## 課題
下のCTOオフィスの組織づくりとリアーキテクチャについてのインタビュー記事を、最後の一文の後から書き継げ。

## 出典抜粋
もちろんこうしたメンバーは、元々いたチームからも深く頼りにされているので、すぐに異動してもらおうとすると、元のチームに多大な影響を与えてしまう場合があります。そのため、今の体制になるまで2年をかけて、地道に調整していきました。

今、CTOオフィスには6つのチームがありますが、皆それぞれ、最初に異動を提案してから実際に異動するまで、約半年程度かけています。短期間で懸命に交渉するのではなくて、腰を据えて着実に拡大していったのです。

まずはイベントストーミング。関係者全員で、業務の流れを明確に言語化

――組織変更が完了し、本格的にリアーキテクチャを始められるようになってからは、どんな流れで進めていったのでしょうか。

単語と要素の位置データ
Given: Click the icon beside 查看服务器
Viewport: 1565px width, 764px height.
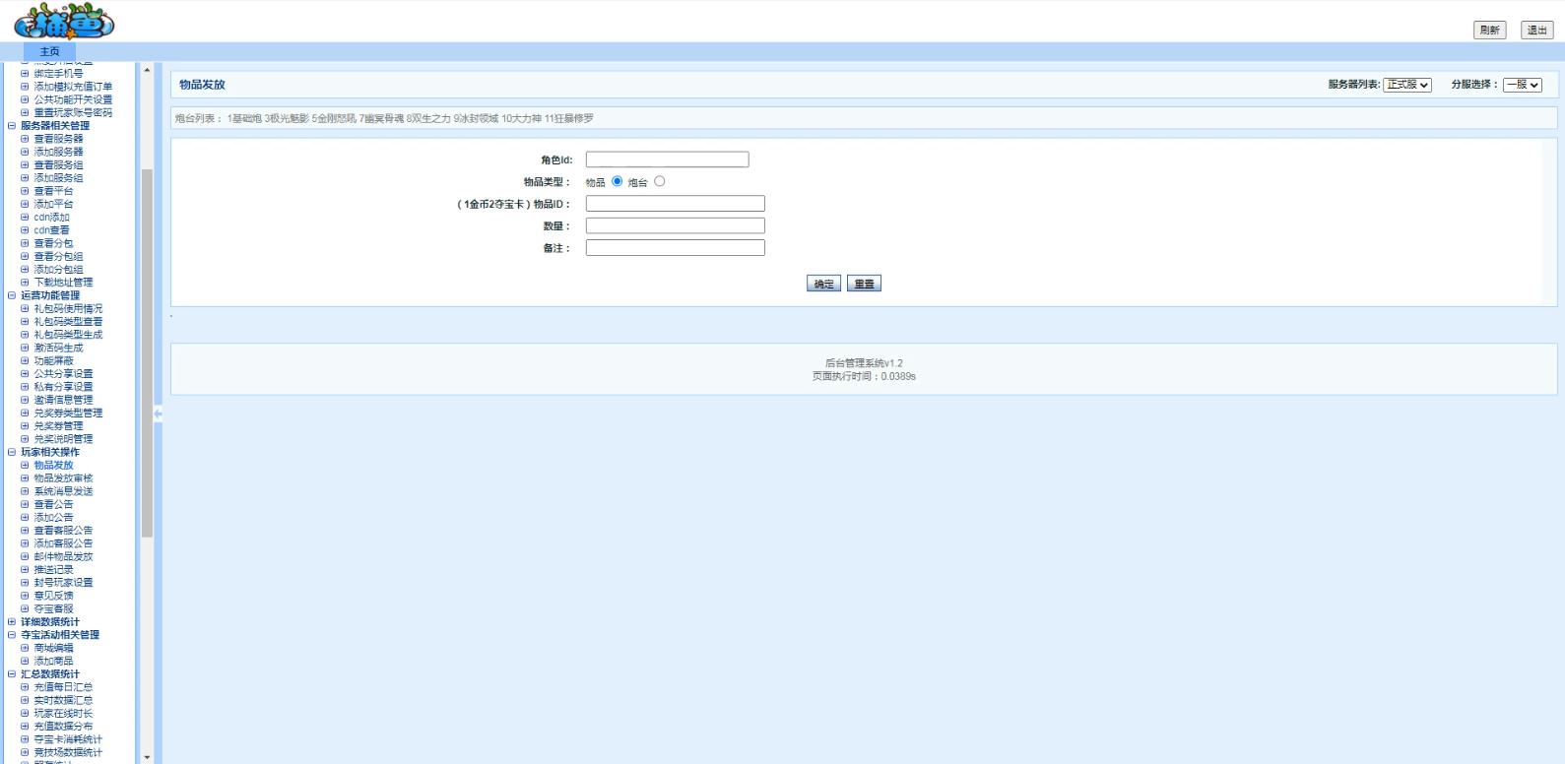Looking at the screenshot, I should tap(25, 139).
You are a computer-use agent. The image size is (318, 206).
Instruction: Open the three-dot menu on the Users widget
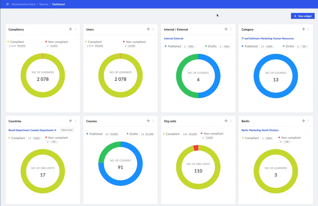(x=153, y=29)
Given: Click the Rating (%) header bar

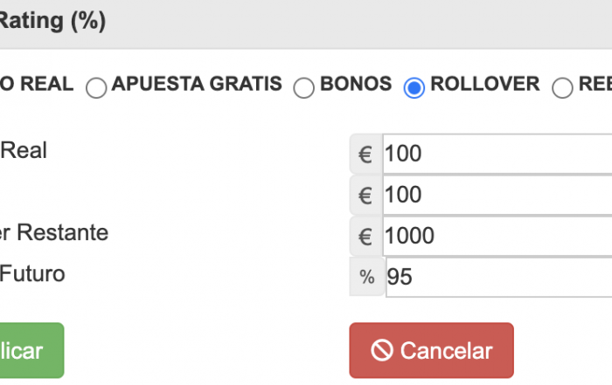Looking at the screenshot, I should coord(306,24).
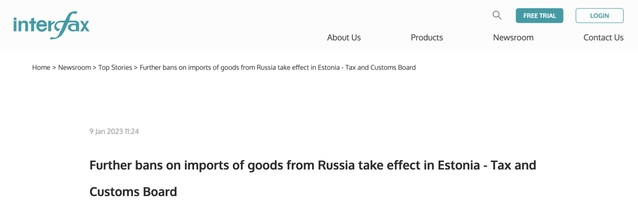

## 課題の解答
普川:今回のリアーキテクチャにおいては、システムの上で行われている業務を理解するところから、実際にシステムの設計ができる状態に至るまでに、いくつものステップがあります

最初に、システムを介して行うあらゆる業務を理解するために、ビジネス側とエンジニアが一緒に、業務の流れを言語化していきます。これを、イベントストーミングといいます。ビジネス全体の流れを整理するためのイベントストーミングが終わったら、これを図に起こして「ビッグピクチャー」を作成します。その後、業務領域を細かく区切ってイベントストーミングをして、ドメインの分かれ目(ドメイン境界)を明確にしていき、ドメイン同士の相関関係と、それぞれの業務の目的や流れを可視化した「コンテキストマップ」を作成します。その後、それぞれの業務の流れを整理した「プロセスモデル」をつくります。さらに業務プロセスを一定の構造に落とし込んだ構造分析図を作成します。これがソフトウェアの設計のベースとなります。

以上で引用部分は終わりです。